> YOUR TASK
Return, from the material below, each line in which "will" occurs.
|---|
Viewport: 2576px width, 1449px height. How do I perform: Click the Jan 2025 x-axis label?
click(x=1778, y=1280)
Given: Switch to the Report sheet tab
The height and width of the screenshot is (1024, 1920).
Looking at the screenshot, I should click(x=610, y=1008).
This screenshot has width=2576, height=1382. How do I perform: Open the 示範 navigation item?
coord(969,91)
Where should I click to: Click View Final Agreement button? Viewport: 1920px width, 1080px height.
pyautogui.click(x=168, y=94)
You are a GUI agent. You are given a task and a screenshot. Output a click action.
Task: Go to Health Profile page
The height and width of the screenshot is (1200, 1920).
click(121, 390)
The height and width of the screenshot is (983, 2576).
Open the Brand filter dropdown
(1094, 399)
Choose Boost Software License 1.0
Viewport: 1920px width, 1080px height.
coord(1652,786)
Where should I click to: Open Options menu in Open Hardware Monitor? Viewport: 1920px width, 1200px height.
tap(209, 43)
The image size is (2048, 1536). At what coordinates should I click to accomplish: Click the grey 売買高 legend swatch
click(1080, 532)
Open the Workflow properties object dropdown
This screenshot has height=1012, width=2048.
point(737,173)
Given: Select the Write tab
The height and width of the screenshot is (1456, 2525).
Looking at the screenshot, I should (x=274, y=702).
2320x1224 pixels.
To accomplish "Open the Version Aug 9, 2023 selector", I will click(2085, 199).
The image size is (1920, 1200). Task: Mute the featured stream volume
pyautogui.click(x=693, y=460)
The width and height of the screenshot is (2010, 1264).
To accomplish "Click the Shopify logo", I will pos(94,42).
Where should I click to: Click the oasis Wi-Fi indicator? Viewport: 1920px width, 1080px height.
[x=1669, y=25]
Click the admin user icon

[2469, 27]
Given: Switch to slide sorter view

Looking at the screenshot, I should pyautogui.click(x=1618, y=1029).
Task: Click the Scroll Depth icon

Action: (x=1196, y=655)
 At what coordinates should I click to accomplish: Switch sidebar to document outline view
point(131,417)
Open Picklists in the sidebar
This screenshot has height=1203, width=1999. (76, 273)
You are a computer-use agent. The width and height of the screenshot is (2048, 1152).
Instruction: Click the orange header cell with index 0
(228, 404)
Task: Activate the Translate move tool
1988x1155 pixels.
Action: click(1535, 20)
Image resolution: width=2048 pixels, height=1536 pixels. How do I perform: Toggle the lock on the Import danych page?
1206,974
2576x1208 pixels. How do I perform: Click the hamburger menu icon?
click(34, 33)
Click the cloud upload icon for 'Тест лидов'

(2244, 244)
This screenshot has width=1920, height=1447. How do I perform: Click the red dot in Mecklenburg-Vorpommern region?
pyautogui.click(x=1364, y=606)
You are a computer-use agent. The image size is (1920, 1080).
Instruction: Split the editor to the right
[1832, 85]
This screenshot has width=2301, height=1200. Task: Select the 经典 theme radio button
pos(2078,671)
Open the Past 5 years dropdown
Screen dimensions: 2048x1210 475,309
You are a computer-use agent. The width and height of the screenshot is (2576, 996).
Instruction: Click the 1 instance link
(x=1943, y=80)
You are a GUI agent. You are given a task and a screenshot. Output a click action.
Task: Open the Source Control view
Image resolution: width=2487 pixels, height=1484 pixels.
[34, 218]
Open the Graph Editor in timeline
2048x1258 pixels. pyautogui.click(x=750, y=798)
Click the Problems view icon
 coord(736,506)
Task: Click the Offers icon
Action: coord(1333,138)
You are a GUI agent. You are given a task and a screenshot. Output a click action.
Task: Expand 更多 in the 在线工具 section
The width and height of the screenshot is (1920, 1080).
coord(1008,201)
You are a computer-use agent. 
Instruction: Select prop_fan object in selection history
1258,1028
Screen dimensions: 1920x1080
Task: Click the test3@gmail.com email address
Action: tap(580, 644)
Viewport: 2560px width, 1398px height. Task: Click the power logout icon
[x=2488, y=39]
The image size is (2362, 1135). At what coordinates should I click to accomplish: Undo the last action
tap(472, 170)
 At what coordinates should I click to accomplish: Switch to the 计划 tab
|---|
> EXERCISE RESPONSE
To accomplish "Open the Version Aug 9, 2023 selector", I will click(2085, 199).
To accomplish "Click the Shopify logo", I will pos(94,42).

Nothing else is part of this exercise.